The entries shown next need to be written again word for word.

═══ Material to process ═══

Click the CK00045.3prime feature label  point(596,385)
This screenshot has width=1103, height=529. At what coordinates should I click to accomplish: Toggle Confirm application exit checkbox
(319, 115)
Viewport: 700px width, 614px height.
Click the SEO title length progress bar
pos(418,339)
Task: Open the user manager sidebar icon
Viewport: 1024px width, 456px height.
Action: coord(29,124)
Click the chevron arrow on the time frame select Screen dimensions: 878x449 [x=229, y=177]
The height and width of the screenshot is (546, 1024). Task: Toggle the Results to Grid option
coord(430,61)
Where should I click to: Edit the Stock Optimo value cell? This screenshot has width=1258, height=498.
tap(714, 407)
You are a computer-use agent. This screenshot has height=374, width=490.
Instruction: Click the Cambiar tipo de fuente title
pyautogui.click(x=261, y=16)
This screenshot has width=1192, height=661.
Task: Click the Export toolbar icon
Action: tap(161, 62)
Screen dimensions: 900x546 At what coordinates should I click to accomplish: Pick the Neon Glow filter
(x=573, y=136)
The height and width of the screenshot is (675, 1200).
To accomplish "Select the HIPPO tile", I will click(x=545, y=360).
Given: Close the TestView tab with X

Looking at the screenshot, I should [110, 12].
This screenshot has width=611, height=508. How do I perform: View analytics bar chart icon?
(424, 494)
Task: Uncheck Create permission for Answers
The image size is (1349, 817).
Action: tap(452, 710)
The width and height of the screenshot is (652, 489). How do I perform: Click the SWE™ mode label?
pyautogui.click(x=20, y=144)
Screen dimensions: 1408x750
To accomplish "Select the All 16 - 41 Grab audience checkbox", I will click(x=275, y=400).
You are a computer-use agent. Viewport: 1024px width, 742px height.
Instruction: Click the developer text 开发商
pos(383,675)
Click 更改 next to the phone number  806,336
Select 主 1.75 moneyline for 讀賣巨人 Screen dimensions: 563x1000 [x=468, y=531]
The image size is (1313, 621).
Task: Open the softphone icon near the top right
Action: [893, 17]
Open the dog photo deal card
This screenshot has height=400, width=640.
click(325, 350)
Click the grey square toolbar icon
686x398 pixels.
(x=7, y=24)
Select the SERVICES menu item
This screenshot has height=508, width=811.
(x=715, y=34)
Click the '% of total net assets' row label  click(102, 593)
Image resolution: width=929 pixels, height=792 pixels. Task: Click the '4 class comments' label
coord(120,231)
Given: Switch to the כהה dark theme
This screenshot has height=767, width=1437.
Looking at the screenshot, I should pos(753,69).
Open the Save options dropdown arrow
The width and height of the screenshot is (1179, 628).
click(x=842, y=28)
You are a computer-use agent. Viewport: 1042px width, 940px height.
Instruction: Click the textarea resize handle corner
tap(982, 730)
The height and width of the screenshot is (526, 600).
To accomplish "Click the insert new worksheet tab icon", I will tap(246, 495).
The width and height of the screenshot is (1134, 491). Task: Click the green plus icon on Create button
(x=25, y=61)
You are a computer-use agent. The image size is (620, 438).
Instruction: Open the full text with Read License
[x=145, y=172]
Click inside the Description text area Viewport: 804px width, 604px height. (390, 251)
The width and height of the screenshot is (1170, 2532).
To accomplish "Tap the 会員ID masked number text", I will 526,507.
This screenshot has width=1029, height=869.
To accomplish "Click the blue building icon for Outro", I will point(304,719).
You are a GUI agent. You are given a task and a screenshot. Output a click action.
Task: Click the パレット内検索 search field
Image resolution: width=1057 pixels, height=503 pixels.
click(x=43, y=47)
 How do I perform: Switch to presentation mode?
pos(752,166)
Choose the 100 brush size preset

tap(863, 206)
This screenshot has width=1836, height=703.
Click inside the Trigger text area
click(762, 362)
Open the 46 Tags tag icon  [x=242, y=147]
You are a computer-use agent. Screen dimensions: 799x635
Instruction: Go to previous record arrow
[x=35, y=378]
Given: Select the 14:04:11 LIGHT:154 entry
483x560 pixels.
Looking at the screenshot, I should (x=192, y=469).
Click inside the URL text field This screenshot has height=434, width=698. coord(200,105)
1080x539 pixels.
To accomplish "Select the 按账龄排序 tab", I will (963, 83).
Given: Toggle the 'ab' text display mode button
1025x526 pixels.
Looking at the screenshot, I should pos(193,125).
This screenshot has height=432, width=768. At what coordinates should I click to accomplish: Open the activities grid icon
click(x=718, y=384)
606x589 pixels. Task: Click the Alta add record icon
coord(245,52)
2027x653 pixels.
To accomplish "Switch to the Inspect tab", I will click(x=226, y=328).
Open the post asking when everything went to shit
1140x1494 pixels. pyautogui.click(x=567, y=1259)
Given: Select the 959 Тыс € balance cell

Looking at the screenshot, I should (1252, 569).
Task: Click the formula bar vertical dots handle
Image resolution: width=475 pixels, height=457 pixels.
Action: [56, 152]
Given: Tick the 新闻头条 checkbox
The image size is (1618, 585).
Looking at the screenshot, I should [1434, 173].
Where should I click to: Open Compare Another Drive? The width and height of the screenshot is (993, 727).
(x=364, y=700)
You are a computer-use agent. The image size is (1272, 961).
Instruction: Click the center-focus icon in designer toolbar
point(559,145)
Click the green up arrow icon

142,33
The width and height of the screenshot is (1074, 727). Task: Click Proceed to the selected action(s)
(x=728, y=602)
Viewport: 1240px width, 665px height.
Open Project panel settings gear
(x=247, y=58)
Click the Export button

═══

#### Result of the exercise
Click the CK00045.3prime feature label  point(596,385)
This screenshot has width=1103, height=529. At what coordinates should I click to accomplish: Toggle Confirm application exit checkbox
(319, 115)
Viewport: 700px width, 614px height.
Click the SEO title length progress bar
pos(418,339)
Task: Open the user manager sidebar icon
Viewport: 1024px width, 456px height.
Action: coord(29,124)
Click the chevron arrow on the time frame select Screen dimensions: 878x449 [x=229, y=177]
The height and width of the screenshot is (546, 1024). Task: Toggle the Results to Grid option
coord(430,61)
Where should I click to: Edit the Stock Optimo value cell? This screenshot has width=1258, height=498.
tap(714, 407)
You are a computer-use agent. This screenshot has height=374, width=490.
Instruction: Click the Cambiar tipo de fuente title
pyautogui.click(x=261, y=16)
This screenshot has width=1192, height=661.
Task: Click the Export toolbar icon
Action: tap(161, 62)
Screen dimensions: 900x546 At what coordinates should I click to accomplish: Pick the Neon Glow filter
(x=573, y=136)
The height and width of the screenshot is (675, 1200).
To accomplish "Select the HIPPO tile", I will click(x=545, y=360).
Given: Close the TestView tab with X

Looking at the screenshot, I should [110, 12].
This screenshot has width=611, height=508. How do I perform: View analytics bar chart icon?
(424, 494)
Task: Uncheck Create permission for Answers
The image size is (1349, 817).
Action: tap(452, 710)
The width and height of the screenshot is (652, 489). How do I perform: Click the SWE™ mode label?
pyautogui.click(x=20, y=144)
Screen dimensions: 1408x750
To accomplish "Select the All 16 - 41 Grab audience checkbox", I will click(x=275, y=400).
You are a computer-use agent. Viewport: 1024px width, 742px height.
Instruction: Click the developer text 开发商
pos(383,675)
Click 更改 next to the phone number  806,336
Select 主 1.75 moneyline for 讀賣巨人 Screen dimensions: 563x1000 [x=468, y=531]
The image size is (1313, 621).
Task: Open the softphone icon near the top right
Action: [893, 17]
Open the dog photo deal card
This screenshot has height=400, width=640.
click(325, 350)
Click the grey square toolbar icon
686x398 pixels.
(x=7, y=24)
Select the SERVICES menu item
This screenshot has height=508, width=811.
(x=715, y=34)
Click the '% of total net assets' row label  click(102, 593)
Image resolution: width=929 pixels, height=792 pixels. Task: Click the '4 class comments' label
coord(120,231)
Given: Switch to the כהה dark theme
This screenshot has height=767, width=1437.
Looking at the screenshot, I should pos(753,69).
Open the Save options dropdown arrow
The width and height of the screenshot is (1179, 628).
click(x=842, y=28)
You are a computer-use agent. Viewport: 1042px width, 940px height.
Instruction: Click the textarea resize handle corner
tap(982, 730)
The height and width of the screenshot is (526, 600).
To accomplish "Click the insert new worksheet tab icon", I will tap(246, 495).
The width and height of the screenshot is (1134, 491). Task: Click the green plus icon on Create button
(x=25, y=61)
You are a computer-use agent. The image size is (620, 438).
Instruction: Open the full text with Read License
[x=145, y=172]
Click inside the Description text area Viewport: 804px width, 604px height. (390, 251)
The width and height of the screenshot is (1170, 2532).
To accomplish "Tap the 会員ID masked number text", I will 526,507.
This screenshot has width=1029, height=869.
To accomplish "Click the blue building icon for Outro", I will point(304,719).
You are a GUI agent. You are given a task and a screenshot. Output a click action.
Task: Click the パレット内検索 search field
Image resolution: width=1057 pixels, height=503 pixels.
click(x=43, y=47)
 How do I perform: Switch to presentation mode?
pos(752,166)
Choose the 100 brush size preset

tap(863, 206)
This screenshot has width=1836, height=703.
Click inside the Trigger text area
click(762, 362)
Open the 46 Tags tag icon  [x=242, y=147]
You are a computer-use agent. Screen dimensions: 799x635
Instruction: Go to previous record arrow
[x=35, y=378]
Given: Select the 14:04:11 LIGHT:154 entry
483x560 pixels.
Looking at the screenshot, I should (x=192, y=469).
Click inside the URL text field This screenshot has height=434, width=698. coord(200,105)
1080x539 pixels.
To accomplish "Select the 按账龄排序 tab", I will (963, 83).
Given: Toggle the 'ab' text display mode button
1025x526 pixels.
Looking at the screenshot, I should pos(193,125).
This screenshot has height=432, width=768. At what coordinates should I click to accomplish: Open the activities grid icon
click(x=718, y=384)
606x589 pixels. Task: Click the Alta add record icon
coord(245,52)
2027x653 pixels.
To accomplish "Switch to the Inspect tab", I will click(x=226, y=328).
Open the post asking when everything went to shit
1140x1494 pixels. pyautogui.click(x=567, y=1259)
Given: Select the 959 Тыс € balance cell

Looking at the screenshot, I should (1252, 569).
Task: Click the formula bar vertical dots handle
Image resolution: width=475 pixels, height=457 pixels.
Action: [56, 152]
Given: Tick the 新闻头条 checkbox
The image size is (1618, 585).
Looking at the screenshot, I should [1434, 173].
Where should I click to: Open Compare Another Drive? The width and height of the screenshot is (993, 727).
(x=364, y=700)
You are a computer-use agent. The image size is (1272, 961).
Instruction: Click the center-focus icon in designer toolbar
point(559,145)
Click the green up arrow icon

142,33
The width and height of the screenshot is (1074, 727). Task: Click Proceed to the selected action(s)
(x=728, y=602)
Viewport: 1240px width, 665px height.
Open Project panel settings gear
(x=247, y=58)
Click the Export button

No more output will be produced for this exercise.